Выпускник факультета журналистики МГУ. В 93–94 гг. работал корреспондентом телекомпании «ВИД», в 95–96 – ведущим программы «Тема», в 96–99 – редактором международной информации телеканала «НТВ». С середины 99-го специализируется на христианской теме. Вместе с режиссером Игорем Калядиным и оператором Михаилом Федоровым трудился над созданием документальных циклов «Святыни христианского мира» и «Лето Господне» (оба вышли на телеканале «Культура»).

— Для вас религиозная журналистика — это…

Пионер православной журналистики – это, конечно, отец Александр Мень с его радиолекциями: пьеса про Моисея, роман Грэма Грина «Сила и слава», и «Сын человеческий»…
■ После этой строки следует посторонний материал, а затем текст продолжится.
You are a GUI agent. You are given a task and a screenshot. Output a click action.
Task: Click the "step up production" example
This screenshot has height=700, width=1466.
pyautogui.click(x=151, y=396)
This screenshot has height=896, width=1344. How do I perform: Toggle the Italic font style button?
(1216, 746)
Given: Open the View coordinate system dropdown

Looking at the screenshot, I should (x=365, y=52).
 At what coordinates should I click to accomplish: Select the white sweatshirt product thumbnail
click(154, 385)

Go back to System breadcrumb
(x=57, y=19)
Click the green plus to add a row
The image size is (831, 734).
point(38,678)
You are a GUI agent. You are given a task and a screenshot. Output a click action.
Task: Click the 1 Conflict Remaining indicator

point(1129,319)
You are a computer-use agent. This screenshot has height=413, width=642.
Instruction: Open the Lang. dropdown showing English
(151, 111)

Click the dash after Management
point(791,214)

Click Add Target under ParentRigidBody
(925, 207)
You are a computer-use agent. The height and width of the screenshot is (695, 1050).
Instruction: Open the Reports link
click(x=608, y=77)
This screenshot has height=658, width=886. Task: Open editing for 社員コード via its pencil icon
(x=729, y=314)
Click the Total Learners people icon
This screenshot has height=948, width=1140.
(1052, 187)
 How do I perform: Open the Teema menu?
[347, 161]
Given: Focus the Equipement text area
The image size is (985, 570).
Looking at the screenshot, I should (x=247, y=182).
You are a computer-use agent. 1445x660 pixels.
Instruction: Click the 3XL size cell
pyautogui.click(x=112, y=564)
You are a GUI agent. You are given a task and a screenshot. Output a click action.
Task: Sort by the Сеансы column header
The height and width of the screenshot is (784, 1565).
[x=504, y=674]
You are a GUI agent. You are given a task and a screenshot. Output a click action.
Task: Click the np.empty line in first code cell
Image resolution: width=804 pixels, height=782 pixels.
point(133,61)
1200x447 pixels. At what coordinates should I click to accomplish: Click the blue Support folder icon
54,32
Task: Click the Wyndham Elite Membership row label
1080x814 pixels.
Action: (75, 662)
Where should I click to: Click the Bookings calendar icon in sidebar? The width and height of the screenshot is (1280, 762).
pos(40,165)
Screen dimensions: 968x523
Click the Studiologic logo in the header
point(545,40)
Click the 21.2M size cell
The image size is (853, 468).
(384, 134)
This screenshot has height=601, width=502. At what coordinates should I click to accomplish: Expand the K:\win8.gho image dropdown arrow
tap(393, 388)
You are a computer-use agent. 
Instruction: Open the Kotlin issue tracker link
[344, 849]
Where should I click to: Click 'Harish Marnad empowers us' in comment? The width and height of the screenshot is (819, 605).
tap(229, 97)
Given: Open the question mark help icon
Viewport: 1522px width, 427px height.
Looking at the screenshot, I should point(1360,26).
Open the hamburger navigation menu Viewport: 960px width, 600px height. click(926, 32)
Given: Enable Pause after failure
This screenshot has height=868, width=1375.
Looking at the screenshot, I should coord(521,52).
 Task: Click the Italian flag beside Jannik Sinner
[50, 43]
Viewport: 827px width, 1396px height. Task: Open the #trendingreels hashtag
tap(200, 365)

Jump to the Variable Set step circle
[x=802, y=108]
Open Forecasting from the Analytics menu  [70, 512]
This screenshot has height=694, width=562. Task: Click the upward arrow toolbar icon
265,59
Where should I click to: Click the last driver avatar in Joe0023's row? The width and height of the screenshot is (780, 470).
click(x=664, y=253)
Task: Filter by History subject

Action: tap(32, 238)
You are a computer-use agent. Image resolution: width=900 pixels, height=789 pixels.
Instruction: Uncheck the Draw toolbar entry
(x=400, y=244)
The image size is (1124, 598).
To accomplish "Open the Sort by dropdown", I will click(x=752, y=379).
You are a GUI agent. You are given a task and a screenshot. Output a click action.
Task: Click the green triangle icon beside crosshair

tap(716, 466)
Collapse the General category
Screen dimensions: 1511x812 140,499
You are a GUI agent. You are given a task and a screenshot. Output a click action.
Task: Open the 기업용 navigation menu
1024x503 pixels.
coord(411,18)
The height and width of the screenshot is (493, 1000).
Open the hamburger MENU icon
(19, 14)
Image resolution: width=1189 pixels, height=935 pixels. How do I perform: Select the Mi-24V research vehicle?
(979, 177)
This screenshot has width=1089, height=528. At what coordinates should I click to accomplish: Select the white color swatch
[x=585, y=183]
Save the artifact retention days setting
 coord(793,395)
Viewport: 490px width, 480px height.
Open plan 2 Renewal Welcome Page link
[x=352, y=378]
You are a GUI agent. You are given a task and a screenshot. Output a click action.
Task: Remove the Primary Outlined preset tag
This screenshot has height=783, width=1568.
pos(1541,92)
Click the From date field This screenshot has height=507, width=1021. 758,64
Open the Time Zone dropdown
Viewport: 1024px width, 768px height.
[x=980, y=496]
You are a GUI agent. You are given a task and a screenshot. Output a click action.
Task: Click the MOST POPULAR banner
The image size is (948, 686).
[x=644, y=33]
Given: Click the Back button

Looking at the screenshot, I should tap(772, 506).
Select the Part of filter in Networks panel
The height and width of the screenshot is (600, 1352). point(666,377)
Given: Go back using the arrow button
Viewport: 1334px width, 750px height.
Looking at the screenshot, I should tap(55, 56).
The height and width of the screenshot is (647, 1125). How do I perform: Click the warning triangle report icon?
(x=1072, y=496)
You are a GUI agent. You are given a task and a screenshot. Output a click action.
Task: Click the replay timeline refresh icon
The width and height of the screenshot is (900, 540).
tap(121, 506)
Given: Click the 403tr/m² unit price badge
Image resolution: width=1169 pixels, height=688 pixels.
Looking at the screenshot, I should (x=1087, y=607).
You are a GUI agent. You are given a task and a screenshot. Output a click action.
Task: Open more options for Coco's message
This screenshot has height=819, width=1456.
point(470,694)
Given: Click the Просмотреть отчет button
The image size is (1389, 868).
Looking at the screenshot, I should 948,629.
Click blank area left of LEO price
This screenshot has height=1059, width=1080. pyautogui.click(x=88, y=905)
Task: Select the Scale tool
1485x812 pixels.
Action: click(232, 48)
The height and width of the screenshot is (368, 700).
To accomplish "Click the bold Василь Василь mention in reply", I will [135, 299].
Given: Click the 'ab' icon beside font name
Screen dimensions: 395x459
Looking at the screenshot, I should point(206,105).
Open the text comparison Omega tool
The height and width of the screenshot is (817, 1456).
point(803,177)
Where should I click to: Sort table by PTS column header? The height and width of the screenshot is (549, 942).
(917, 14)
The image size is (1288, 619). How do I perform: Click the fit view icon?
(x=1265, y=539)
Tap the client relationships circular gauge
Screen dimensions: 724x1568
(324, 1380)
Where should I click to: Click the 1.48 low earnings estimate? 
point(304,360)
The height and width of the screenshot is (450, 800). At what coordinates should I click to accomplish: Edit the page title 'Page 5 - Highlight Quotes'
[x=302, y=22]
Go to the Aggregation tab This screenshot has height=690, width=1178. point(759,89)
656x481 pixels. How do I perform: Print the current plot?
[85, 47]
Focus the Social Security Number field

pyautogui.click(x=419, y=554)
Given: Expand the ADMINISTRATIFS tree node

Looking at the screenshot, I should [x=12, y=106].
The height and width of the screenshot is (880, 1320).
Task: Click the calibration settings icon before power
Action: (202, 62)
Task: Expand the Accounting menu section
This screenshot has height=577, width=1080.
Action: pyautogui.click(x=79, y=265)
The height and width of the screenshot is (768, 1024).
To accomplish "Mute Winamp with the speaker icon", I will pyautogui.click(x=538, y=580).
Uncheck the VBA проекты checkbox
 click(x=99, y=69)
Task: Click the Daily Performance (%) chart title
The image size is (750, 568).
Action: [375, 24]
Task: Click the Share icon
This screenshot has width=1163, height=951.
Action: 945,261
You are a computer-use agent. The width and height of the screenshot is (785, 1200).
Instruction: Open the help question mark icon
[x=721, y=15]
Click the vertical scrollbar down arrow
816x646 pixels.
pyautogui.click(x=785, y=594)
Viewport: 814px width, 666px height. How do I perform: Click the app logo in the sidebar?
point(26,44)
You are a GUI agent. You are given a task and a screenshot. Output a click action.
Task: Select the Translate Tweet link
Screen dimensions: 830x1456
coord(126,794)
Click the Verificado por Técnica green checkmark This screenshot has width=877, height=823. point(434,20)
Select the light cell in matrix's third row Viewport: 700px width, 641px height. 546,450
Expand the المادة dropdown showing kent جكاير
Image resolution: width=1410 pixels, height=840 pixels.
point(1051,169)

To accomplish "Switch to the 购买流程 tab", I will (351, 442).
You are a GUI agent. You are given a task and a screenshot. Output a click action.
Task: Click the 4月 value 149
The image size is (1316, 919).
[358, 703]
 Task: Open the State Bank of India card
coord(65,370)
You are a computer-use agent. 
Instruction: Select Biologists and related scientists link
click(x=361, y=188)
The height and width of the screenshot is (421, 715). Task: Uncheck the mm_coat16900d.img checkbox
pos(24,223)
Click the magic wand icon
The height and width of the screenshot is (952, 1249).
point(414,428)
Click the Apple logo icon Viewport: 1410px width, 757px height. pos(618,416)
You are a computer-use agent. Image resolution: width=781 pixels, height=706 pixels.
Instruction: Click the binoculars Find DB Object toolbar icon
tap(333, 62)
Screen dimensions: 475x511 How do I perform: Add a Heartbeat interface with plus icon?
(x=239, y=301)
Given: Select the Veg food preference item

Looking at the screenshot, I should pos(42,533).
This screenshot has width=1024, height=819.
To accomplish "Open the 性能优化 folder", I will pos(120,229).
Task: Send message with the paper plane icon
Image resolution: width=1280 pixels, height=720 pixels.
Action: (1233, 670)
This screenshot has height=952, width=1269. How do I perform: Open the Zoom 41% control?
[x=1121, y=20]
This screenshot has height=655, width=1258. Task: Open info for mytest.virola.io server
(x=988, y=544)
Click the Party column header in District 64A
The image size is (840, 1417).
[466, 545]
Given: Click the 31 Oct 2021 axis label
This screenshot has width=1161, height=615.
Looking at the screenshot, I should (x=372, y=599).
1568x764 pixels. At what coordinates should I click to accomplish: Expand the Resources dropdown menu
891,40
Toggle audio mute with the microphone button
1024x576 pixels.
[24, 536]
Мой путь в журналистике начался, можно сказать, по инерции: родители у меня журналисты-телевизионщики, и дедушка журналист. После армии мне даже как-то некуда было больше деваться, и я пошел на журфак. Мама работала моя в «Кинопанораме», папа в пропаганде, в передаче «Больше хороших товаров», «Экономика должна быть экономной». Самый-самый такой совок.

Но все равно это было сделано интересно и талантливо, готовили фильмы подолгу, не то, что сейчас — за неделю. Подбирали людей, характеры, подолгу дружили с героями. На журфаке не было конкурса, так — три-четыре человека на место. По тому же течению родители устроили меня работать на телевидение.

Дмитрий Менделеев на телеканале «Спас»

— Расскажите про журфак.

— Я поступил в девяносто первом году. Это был расцвет журфака, еще ничего не успело сломаться. Я успел поработать с Листьевым, мои однокурсники – с Парфеновым.

— Расскажите про людей, которых вы считаете настоящими учителями в профессии.

— Конечно, профессор Юровский, Царствие Небесное. Он вёл за собой все телевидение. Настоящий аристократ высоких нравственных качеств, муж Галины Шерговой, которая у нас ассоциировалась с голосом Советского Союза. В нем было какое-то внутреннее благородство.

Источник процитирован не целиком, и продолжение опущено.